Big tech stocks drag down Nasdaq

The Nasdaq ended lower on Thursday, pulled down by Apple, Amazon and other Big Tech companies as a fall in weekly jobless claims data fed investor concerns about a recent inflation spike.

Amazon, Apple Tesla and Facebook all fell. Nvidia tumbled around 4 percent.

The S&P 500 technology sector index ended a four-day winning streak. Earlier this week, investors’ support for heavyweight growth stocks pushed the S&P 500 and the Nasdaq to record highs.

The S&P 500 energy sector index fell more than 1 percent and tracked a drop in crude prices on expectations of more supply after a compromise agreement between leading OPEC producers.

Fresh data showed the number of Americans filing new claims for unemployment benefits fell last week to a 16-month low, while worker shortages and bottlenecks in the supply chain have frustrated efforts by businesses to ramp up production to meet strong demand for goods and services.

Federal Reserve Chair Jerome Powell told lawmakers he anticipated the shortages and high inflation would abate. Yet many investors still worry that more sustained inflation could lead to a sooner-than-expected tightening of monetary policy.

“People are very nervous and concerned about inflation, tax rates and the (2022 midterm) election.

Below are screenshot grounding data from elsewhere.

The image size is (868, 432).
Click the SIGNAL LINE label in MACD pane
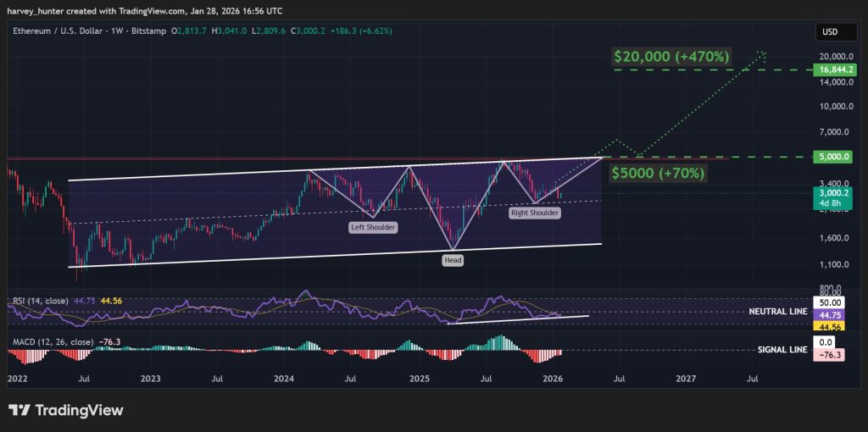(x=780, y=350)
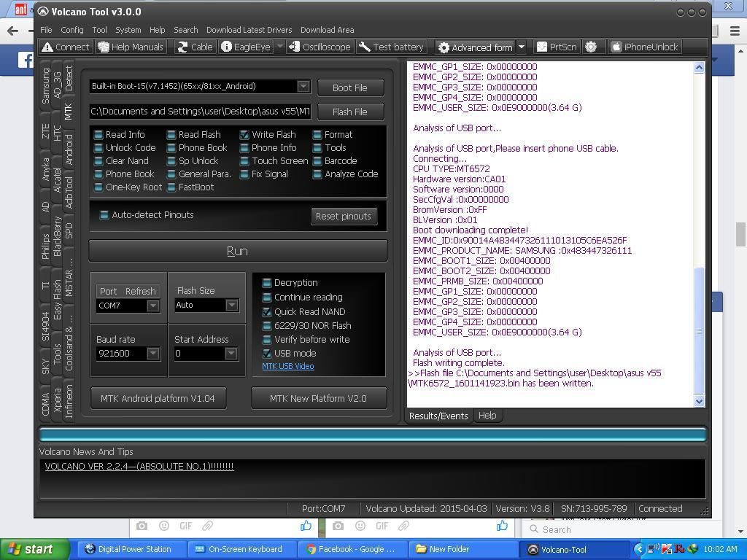Take a screenshot with PrtScn
This screenshot has height=560, width=747.
(556, 47)
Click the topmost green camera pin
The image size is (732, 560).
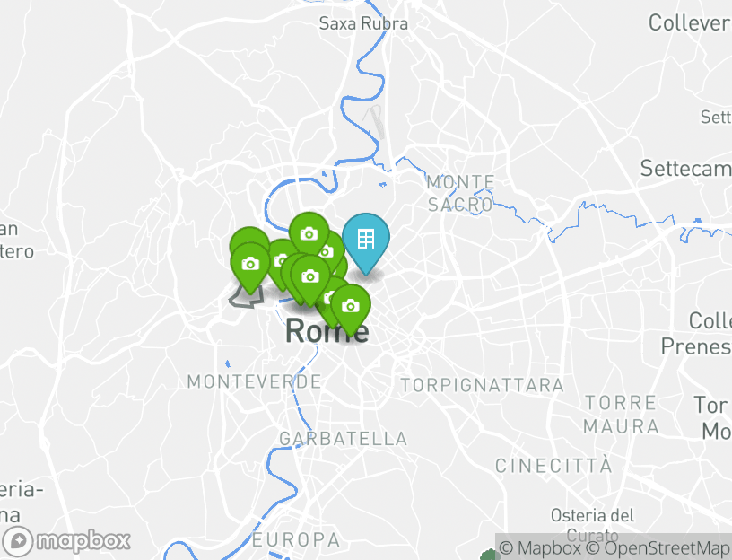(x=309, y=232)
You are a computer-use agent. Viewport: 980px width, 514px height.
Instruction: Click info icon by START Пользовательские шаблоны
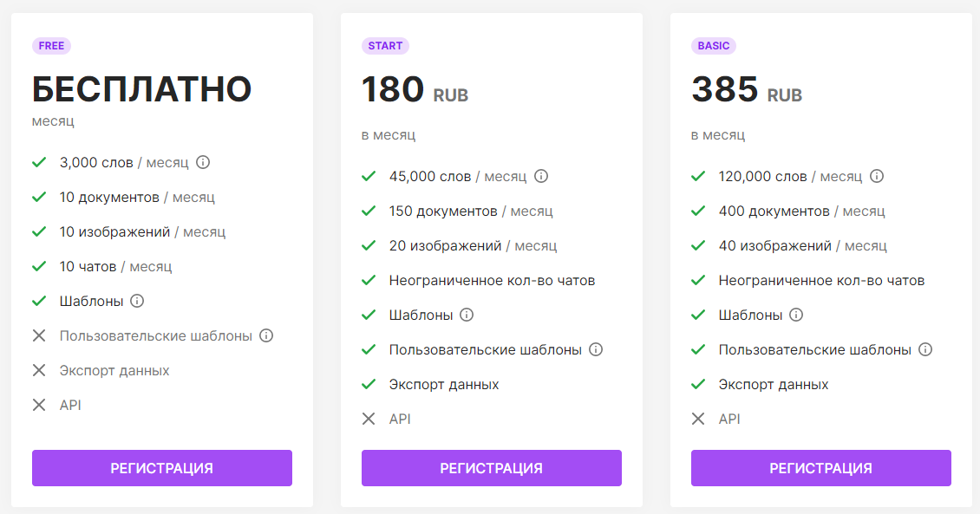click(x=596, y=349)
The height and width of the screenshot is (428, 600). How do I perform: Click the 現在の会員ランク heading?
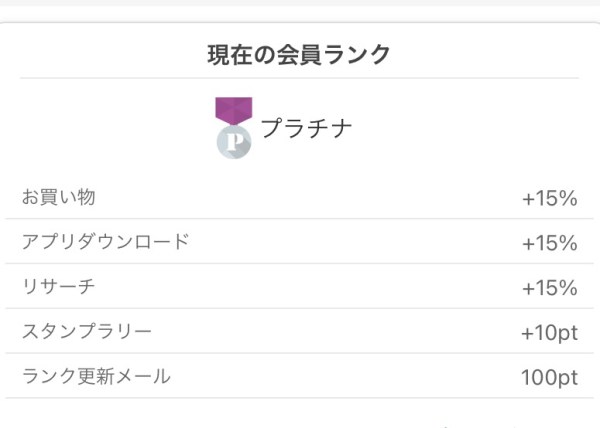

Those three things are very much on people’s minds,” said 6 Meridian Chief Investment Officer Andrew Mies, describing recent phone calls with his firm’s clients.

The Dow Jones Industrial Average rose 0.2 percent to 34,987, the S&P 500 lost 0.3 percent to 4,360 and the Nasdaq Composite dropped 0.7 percent, to 14,543.

Morgan Stanley dipped as much as 1.2 percent after it beat expectations for quarterly profit, getting a boost from record investment banking activity even as the trading bonanza that supported results in recent quarters slowed down.

Second-quarter reporting season kicked off this week, with the four largest U.S. lenders – Wells Fargo, Bank of America, Citigroup and JPMorgan Chase – posting a combined US$33 billion in profits, but also highlighting the industry’s sensitivity to low interest rates.

Blackstone said late on Wednesday it would pay US$2.2 billion for a 9.9 percent stake in American International Group’s life and retirement business. AIG and Blackstone both rallied.

Johnson & Johnson dipped after it voluntarily recalled five aerosol sunscreen products in the United States after detecting a cancer-causing chemical in some samples. (Reuters)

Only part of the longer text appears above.